Krebs on Security reports that Jacob Butler, the 18-year-old Ottawa resident allegedly known online as 'Dort,' has been arrested and charged in both the US and Canada with running the Kimwolf IoT botnet. KrebsOnSecurity unmasked Butler as the operator on February 28 by tying together his email addresses, forum registrations, and public Telegram and Discord posts. Dort later threatened and swatted researchers including Synthient's Ben Brundage. Ontario Provincial Police executed a search warrant in Ottawa on March 19 and seized devices. Kimwolf competed with Aisuru, JackSkid, and Mossad for the same vulnerable-IoT population. Butler faces up to 10 years if extradited and convicted in the US.
Update on the Instructure breach we covered May 4: ShinyHunters has shifted from extorting Instructure itself to extorting individual schools and universities with their own Canvas data. BleepingComputer and Krebs on Security report that 8,800+ institutions have received direct ransom demands referencing real student records, teacher accounts, and gradebook data from their own Canvas tenants. The campaign mirrors the 2025 PowerSchool aftermath. Some schools are receiving demands sized to the institution. Krebs notes affected schools are scrambling to comply with state student-privacy laws while negotiating with attackers.
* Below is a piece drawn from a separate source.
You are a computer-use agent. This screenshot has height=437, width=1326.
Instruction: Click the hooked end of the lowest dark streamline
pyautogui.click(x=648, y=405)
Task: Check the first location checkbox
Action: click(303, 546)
Brian Krebs published an investigation showing that Huge Networks, a Brazilian DDoS protection firm, has been running the Mirai-based botnet behind a years-long DDoS campaign against other Brazilian ISPs. An exposed open directory revealed Portuguese-language Python attack scripts that relied on the personal SSH keys of Huge Networks CEO Erick Nascimento. The botnet ran on compromised TP-Link Archer AX21 routers and unmanaged DNS servers, attacking Brazilian IP prefixes for 10-60 seconds at a time. Nascimento says a January 2026 intrusion compromised his SSH keys; he denies running the attacks. ISPs say the attacks have been ongoing since December 2024.